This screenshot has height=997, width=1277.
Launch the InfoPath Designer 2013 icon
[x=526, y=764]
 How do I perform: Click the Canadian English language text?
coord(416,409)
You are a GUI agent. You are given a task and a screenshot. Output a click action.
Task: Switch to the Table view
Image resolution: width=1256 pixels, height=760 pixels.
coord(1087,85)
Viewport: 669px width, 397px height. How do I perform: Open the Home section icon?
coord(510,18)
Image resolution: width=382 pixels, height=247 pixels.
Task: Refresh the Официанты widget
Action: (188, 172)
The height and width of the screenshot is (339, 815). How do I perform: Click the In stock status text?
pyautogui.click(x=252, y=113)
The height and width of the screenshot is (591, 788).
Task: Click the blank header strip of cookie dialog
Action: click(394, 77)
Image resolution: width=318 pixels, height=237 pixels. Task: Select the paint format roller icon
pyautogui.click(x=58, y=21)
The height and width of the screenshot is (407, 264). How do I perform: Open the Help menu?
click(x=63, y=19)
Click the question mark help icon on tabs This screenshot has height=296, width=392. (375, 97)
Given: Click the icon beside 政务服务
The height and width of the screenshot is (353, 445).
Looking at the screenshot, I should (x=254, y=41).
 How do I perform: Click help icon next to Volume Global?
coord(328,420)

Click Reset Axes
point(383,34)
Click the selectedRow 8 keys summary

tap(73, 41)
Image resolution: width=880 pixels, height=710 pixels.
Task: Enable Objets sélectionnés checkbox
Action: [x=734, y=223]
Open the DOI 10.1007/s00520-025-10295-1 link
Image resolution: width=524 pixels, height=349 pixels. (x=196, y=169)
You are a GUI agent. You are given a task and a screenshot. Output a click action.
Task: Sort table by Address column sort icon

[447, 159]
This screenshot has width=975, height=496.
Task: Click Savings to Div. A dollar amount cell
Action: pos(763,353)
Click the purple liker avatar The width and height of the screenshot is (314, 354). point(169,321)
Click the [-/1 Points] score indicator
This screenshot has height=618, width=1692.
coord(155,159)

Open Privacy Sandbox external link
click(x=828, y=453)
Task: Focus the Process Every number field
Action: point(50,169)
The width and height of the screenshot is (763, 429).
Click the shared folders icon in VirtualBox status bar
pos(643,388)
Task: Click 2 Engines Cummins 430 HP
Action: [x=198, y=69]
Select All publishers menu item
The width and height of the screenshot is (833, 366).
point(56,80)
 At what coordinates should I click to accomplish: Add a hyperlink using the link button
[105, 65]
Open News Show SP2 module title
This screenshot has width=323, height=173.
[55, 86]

_WORK REQUEST_: Every line from the one containing "Open News Show SP2 module title" to the final line of the listing above should be set down exactly, with nothing added.

_RESULT BELOW_:
Open News Show SP2 module title
This screenshot has width=323, height=173.
[55, 86]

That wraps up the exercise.